Ao lado dos prédios abandonados do Conjunto Muribeca, um espaço de 600 metros quadrados abriga quase todos os materiais usados nos remédios naturais. São extratos que saem de folhas, frutas e cascas de árvores, colhidos por seis mulheres que trabalham em cooperativa e conhecem os segredos das plantas.

“Não pode colher na chuva, não pode no sol quente, tem horário para isso”, diz Jeane Virgínia Lins, que participa das colheitas.

“Eu não levantava mais o braço. Agora posso fazer isso e não sinto nada. A minha diabetes ele controlou, a minha pressão ele controlou”, afirma o aposentado Vandinaldo José, depois de sessões de acupuntura.

O material é levado para um laboratório no primeiro andar do prédio principal, onde começa o processo de transformação das plantas em remédios. As folhas de azeitona, por exemplo, são lavadas com bucha e secadas naturalmente.

“Depois a gente seleciona as folhas, corta, pesa, bota na infusão. Tudo é pesado. Demoram uns 12 dias para ficar tudo pronto”, afirma a auxiliar de manipulação Marluce Santana. Além de tinturas, também são produzidos xaropes (lambedores) e produtos de higiene pessoal.

“A gente faz sabonetes, pomadas, xampus e coisas que são para beleza num dia diferenciado dos dias de lambedor e tintura”, explica a auxiliar de manipulação Arnailda Ferreira.

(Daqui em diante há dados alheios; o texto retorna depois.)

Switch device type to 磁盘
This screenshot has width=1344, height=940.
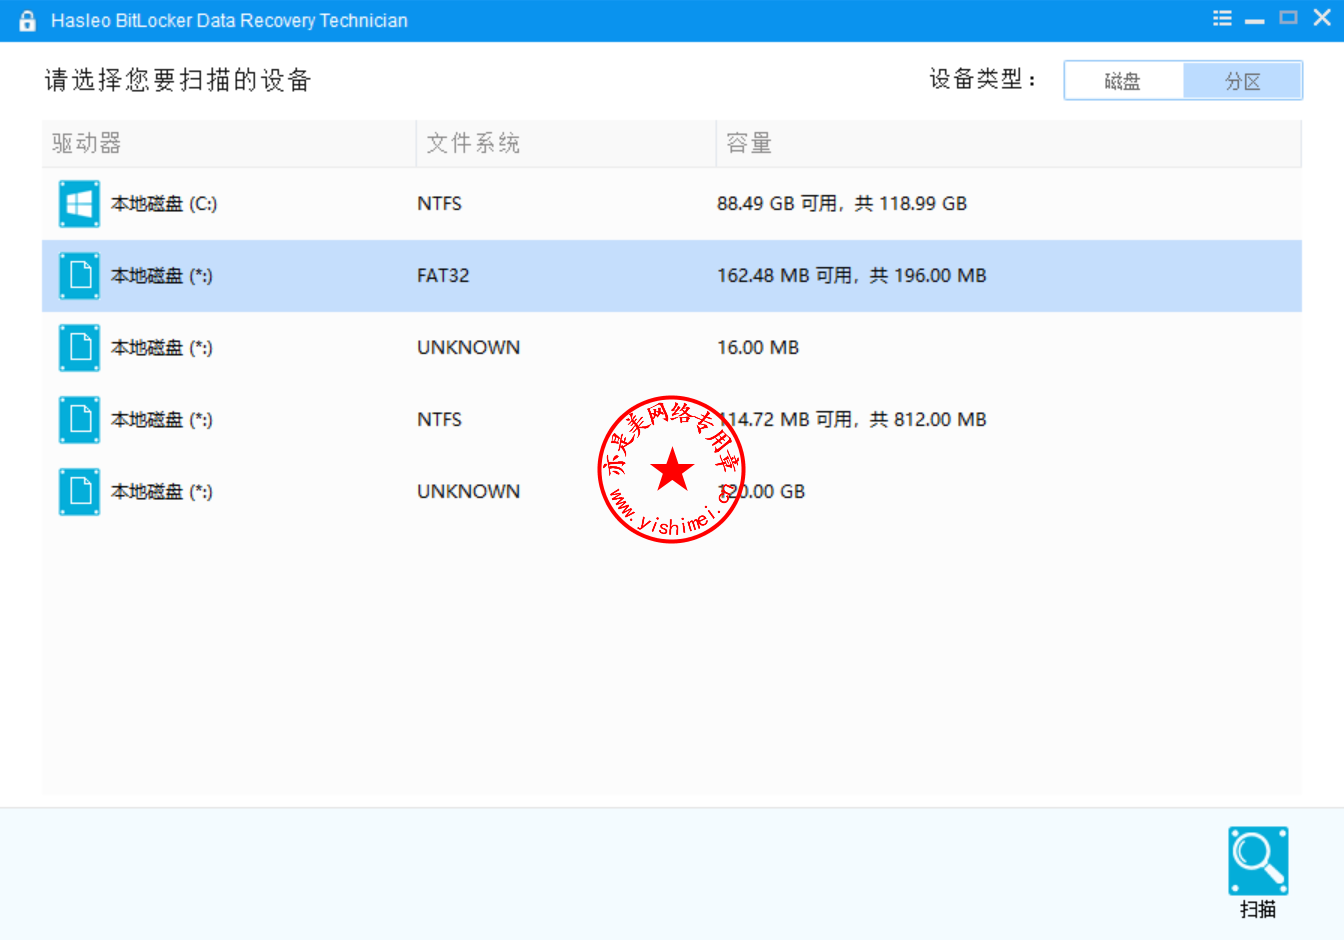[1123, 81]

Dessa produção, seis mulheres tiram dinheiro para complementar a renda de casa e garantem que os clientes sempre voltam. Alguns deles, à vontade, têm autonomia para pegar o que querem nas prateleiras.

“Venho comprar tintura de azeitona para fazer doação, principalmente para os meus vizinhos que têm diabetes. Eles controlam com essa tintura”, diz o aposentado João Batista.

Para o fisioterapeuta Alcides Silva, a vida do pai mudou depois de conhecer o Cesam. “Temos um oásis de medicações naturais no meio da cidade. E aqui é fantástico. Meu pai tomava medicações para depressão com orientação médica, nós trocamos pelo mulungu e hoje ele está muito bem”, diz.

O médico Pedro Costa, no entanto, faz um alerta sobre o uso de medicamentos fitoterápicos. “É importante ressaltar que não sejam usados de maneira inadequada. Tem que ser um tratamento sério e com a indicação adequada”, afirma.